An example of one of those such releases is Splatoon 2, which launched on the console last month. Splatoon 2 is an absolutely tremendous game, and a refreshing take on the online shooter category, much like the Wii U release of Splatoon in 2015. However, it also highlights the Switch’s biggest problem; Nintendo’s shameful approach to online play.
Shortly after the game’s release, a friend and I who regularly play games together on PlayStation 4, decided that we’d hop into a game of Splatoon 2. However, we were astonished to find that the game’s online functionality requires a minimum of four players to form a party, and it won’t just match you with two other players to form a team. Instead, myself and players like me, are forced to resort to finding other team mates on Twitter, Reddit, Discord, and other social media platforms just to form a team.
In 2017, this just shouldn’t be the case.
As anyone who has played on PS4 or Xbox One, or even their predecessors, the PS3 and Xbox 360 will know, it’s been a staple of online gaming for many years for players to form a party with any number of friends and then that party will be matched with other players to form a team. However, this appears to be a concept Nintendo is incapable of achieving.
The worst part is, according to Trusted Reviews, in 2018, Nintendo plans to start charging for use of the aforementioned abysmal online service. An online subscription for the Nintendo Switch will reportedly cost players $20 per year, with a one-month membership option available for $3.99 or three months for $7.99.
Whilst it’s difficult to blame Nintendo’s decision to charge users for the Switch’s online service, especially since its competitors have been doing the same for many years.
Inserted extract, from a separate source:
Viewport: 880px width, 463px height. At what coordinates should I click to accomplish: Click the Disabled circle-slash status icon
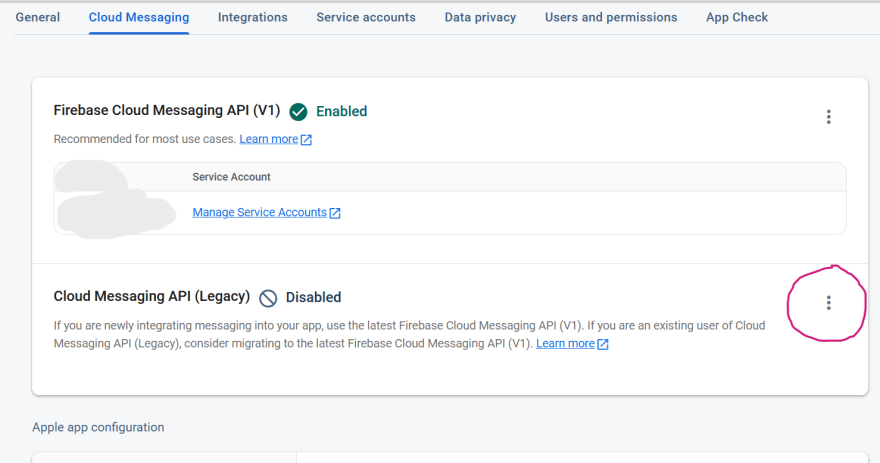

The issue is, Nintendo plans to charge for an online service that is considerably substandard in comparison to options offered by its competitors. For myself personally, it’s going to be difficult justifying dropping $20 on an online service that doesn’t even let me hop into a game with a friend and I’d imagine many other Switch owners feel the same.
The Switch’s online issues aren’t just confined to the recent release of Splatoon 2 either. Mario Kart 8 Deluxe, which launched on the console in April, suffers similarly from a mediocre online experience. According to Crave Online, Mario Kart 8 Deluxe doesn’t have a lobby system for online matchmaking, so when you want to play with a friend, they have to attempt to join your game in progress, which is often a difficult task with games often already filled with the maximum number of players.
Mario Kart 8 Deluxe’s online offering is as bare bones as possible, which is a shame considering it was the console’s first major online game. Nintendo could have quite easily bolstered the game’s online mode with matchmaking lobbies and dedicated ranked/unranked modes, however, instead, Nintendo has once again thrown online play in as an afterthought.
For a free service, the Switch’s online woes are frustrating but understandable. However, if Nintendo plans to charge users for that service, it’s nothing short of unacceptable.
Splatoon 2 is yet another fantastic release for the Nintendo Switch, demonstrating Nintendo’s maintained ability to create impressive original software. However, for an online multiplayer game, it’s been let down by online functionality, an area where Nintendo continues to struggle, time and time again.